IN THE SUPREME COURT OF THE STATE OF MONTANA
2004 MT 288
STATE OF MONTANA,
Plaintiff and Respondent,
TODD JOHN MARTIN,
Defendant and Appellant.
District Court of the Thirteenth Judicial District,
In and for the County of Yellowstone, Cause No. DC-03-0112,
The Honorable Diane G. Barz, Judge presiding.
COUNSEL OF RECORD:
Gary E. Wilcox, Michael Law Firm, Billings, Montana
Hon. Mike McGrath, Attorney General; Pamela P. Collins,
Assistant Attorney General, Helena, Montana
Dennis Paxinos, Yellowstone County Attorney; Christopher Morris, Deputy
County Attorney, Billings, Montana
Submitted on Briefs: July 14, 2004
Decided: October 19, 2004
Justice Jim Regnier delivered the Opinion of the Court.
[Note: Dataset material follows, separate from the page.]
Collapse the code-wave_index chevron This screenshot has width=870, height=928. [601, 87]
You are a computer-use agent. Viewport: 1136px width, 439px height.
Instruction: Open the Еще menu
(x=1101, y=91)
Todd John Martin (Martin) appeals from an order of the Thirteenth Judicial District
Court, Yellowstone County, entered October 14, 2003, denying Martin’s motion to withdraw
his guilty plea. We affirm.
We address the following issues on appeal:
1. Did the District Court err in denying Martin’s motion to withdraw his guilty plea?
2. Did Martin receive effective assistance of counsel?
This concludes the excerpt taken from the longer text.